Commento al Vangelo del giorno: 26 Gennaio 2017 – come agnelli inmezzo ai lupi

Il Vangelo di oggi: Lc 10,1-9

come pecore in mezzo ai lupiDopo questi fatti il Signore designò altri settantadue discepoli e li inviò a due a due avanti a sé in ogni città e luogo dove stava per recarsi. Diceva loro: «La messe è molta, ma gli operai sono pochi. Pregate dunque il padrone della messe perché mandi operai per la sua messe. Andate: ecco io vi mando come agnelli in mezzo a lupi; non portate borsa, né bisaccia, né sandali e non salutate nessuno lungo la strada. In qualunque casa entriate, prima dite: Pace a questa casa. Se vi sarà un figlio della pace, la vostra pace scenderà su di lui, altrimenti ritornerà su di voi. Restate in quella casa, mangiando e bevendo di quello che hanno, perché l’operaio è degno della sua mercede. Non passate di casa in casa. Quando entrerete in una città e vi accoglieranno, mangiate quello che vi sarà messo dinanzi, curate i malati che vi si trovano, e dite loro: Si è avvicinato a voi il regno di Dio »

Commento al Vangelo del giorno:

«In mezzo alle genti narrate la sua gloria» (Sal 96,3). Come possiamo narrare la gloria di Dio? È possibile farlo solo dopo averne fatto esperienza! Sappiamo che Gesù ci ha rivelato il vero volto del Padre, la cui gloria è darci la vita eterna. Narrare la gloria di Dio significherà raccontare con la nostra vita la sua misericordia senza fine, il suo eterno amore per noi, suoi figli di adozione.

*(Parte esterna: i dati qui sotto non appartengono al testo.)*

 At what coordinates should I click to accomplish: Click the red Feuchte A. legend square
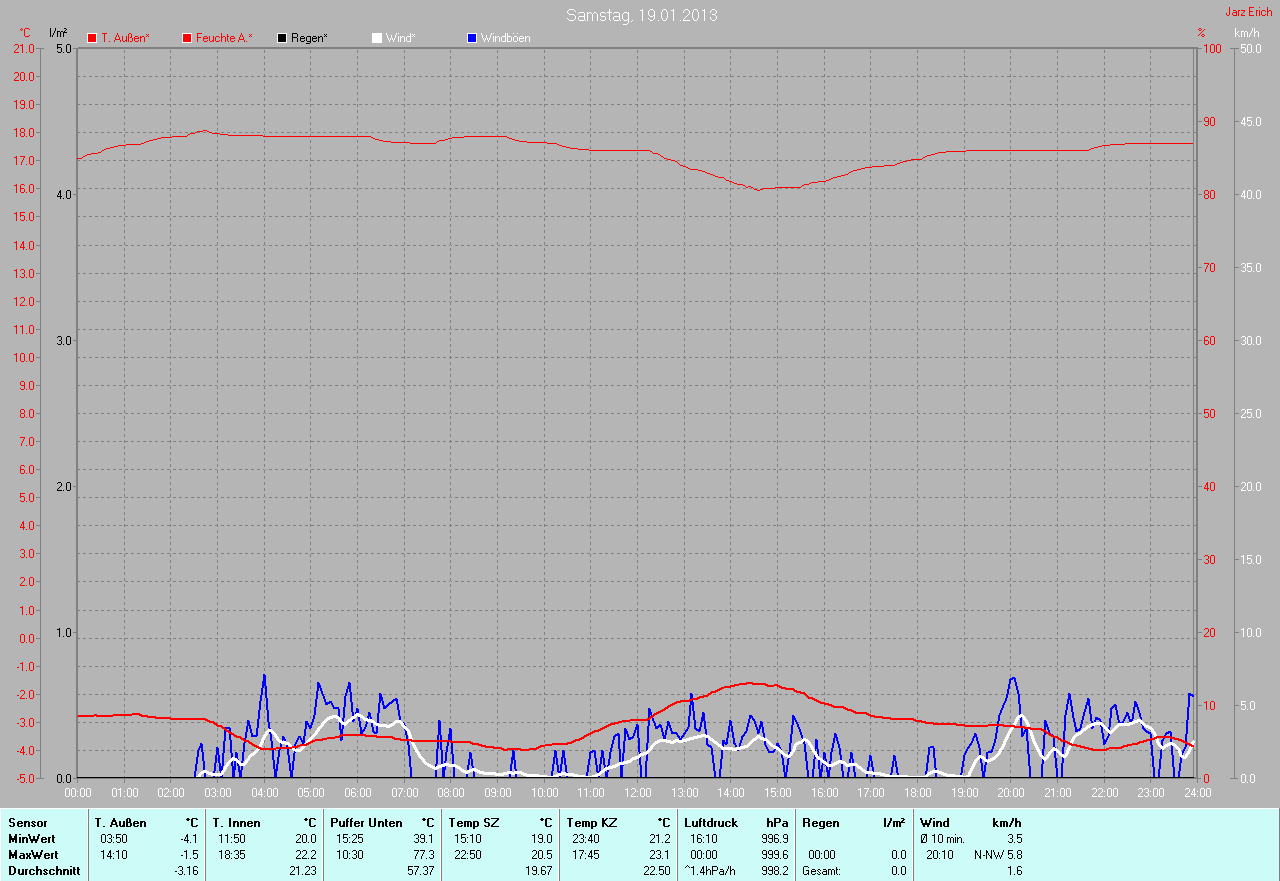pos(187,38)
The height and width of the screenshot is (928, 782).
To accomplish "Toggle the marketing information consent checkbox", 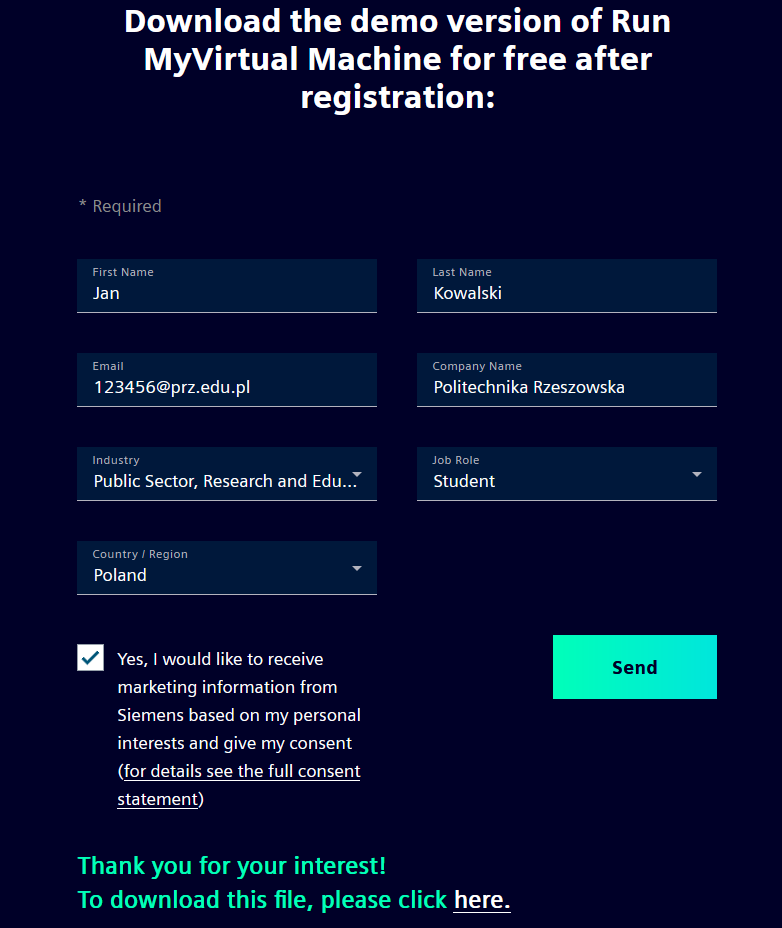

Nel Vangelo di oggi Gesù invia alcuni discepoli perché portino la sua Parola di salvezza e ci pace e mette subito in chiaro qual è il suo stile e quale deve essere lo stile di chi lo segue: accettare di servire gli altri nell’umiltà e nella pace. Questo brano evangelico ci riporta alla mente l’urgenza di pregare il Signore perché continui a mandare operai per la sua messe e ci fa capire, inoltre, che anche i laici sono chiamati a lavorare per il regno di Dio: nel servizio agli altri, fatto con umiltà e amore, si diventa veri collaboratori di Gesù.